* _PROBLEM_:
Extract the records verbatim from the line containing "This screenshot has width=1008, height=662." through the end of the records, both ends included.

* _GIVEN ENTRIES_:

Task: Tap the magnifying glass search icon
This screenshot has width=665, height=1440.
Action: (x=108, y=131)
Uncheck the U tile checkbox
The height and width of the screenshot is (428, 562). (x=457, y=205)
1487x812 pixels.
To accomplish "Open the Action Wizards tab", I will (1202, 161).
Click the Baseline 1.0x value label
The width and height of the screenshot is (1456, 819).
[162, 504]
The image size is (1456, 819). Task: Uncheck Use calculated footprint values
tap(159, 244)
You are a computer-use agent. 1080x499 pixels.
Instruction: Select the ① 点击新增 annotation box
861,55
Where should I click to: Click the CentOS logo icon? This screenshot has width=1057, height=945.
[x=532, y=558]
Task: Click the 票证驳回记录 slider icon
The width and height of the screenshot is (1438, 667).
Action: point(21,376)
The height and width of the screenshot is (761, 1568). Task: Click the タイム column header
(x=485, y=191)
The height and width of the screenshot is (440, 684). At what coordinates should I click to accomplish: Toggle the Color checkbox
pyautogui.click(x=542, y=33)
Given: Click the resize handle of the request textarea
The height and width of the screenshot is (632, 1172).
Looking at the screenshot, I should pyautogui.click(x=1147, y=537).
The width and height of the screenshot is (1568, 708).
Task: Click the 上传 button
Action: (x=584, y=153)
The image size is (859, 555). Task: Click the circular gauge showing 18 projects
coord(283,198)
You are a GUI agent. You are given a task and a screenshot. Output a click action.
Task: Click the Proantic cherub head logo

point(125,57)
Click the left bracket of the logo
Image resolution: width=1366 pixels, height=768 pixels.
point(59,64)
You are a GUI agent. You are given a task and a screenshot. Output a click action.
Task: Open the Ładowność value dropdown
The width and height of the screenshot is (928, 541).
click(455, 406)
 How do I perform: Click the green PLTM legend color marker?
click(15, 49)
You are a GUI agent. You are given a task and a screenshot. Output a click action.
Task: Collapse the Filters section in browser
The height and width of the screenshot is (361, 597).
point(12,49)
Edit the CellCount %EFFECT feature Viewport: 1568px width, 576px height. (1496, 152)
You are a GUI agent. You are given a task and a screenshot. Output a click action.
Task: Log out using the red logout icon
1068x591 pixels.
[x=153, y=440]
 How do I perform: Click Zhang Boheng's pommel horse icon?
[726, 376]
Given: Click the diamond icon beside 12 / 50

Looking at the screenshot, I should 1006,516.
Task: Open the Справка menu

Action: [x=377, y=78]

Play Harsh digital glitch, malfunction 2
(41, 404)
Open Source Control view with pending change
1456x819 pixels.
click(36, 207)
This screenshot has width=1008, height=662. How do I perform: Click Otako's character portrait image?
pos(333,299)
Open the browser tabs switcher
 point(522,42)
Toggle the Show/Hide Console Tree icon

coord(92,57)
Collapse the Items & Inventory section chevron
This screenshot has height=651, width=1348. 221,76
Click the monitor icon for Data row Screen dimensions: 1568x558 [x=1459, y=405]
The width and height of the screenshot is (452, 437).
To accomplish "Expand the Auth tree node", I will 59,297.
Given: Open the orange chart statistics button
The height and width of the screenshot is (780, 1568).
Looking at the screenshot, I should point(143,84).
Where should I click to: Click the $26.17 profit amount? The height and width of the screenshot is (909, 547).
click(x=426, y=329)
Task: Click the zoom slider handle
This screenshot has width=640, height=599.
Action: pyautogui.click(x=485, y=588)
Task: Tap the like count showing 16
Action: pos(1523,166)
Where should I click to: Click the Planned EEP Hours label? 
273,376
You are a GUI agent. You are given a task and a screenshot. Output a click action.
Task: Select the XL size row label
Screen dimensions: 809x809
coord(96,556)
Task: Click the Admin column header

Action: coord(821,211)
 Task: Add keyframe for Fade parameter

* _WRITTEN RESPONSE_:
This screenshot has width=1008, height=662. How do I perform: Click Otako's character portrait image?
pos(333,299)
Open the browser tabs switcher
 point(522,42)
Toggle the Show/Hide Console Tree icon

coord(92,57)
Collapse the Items & Inventory section chevron
This screenshot has height=651, width=1348. 221,76
Click the monitor icon for Data row Screen dimensions: 1568x558 [x=1459, y=405]
The width and height of the screenshot is (452, 437).
To accomplish "Expand the Auth tree node", I will 59,297.
Given: Open the orange chart statistics button
The height and width of the screenshot is (780, 1568).
Looking at the screenshot, I should point(143,84).
Where should I click to: Click the $26.17 profit amount? The height and width of the screenshot is (909, 547).
click(x=426, y=329)
Task: Click the zoom slider handle
This screenshot has width=640, height=599.
Action: pyautogui.click(x=485, y=588)
Task: Tap the like count showing 16
Action: pos(1523,166)
Where should I click to: Click the Planned EEP Hours label? 
273,376
You are a GUI agent. You are given a task and a screenshot. Output a click action.
Task: Select the XL size row label
Screen dimensions: 809x809
coord(96,556)
Task: Click the Admin column header

Action: coord(821,211)
 Task: Add keyframe for Fade parameter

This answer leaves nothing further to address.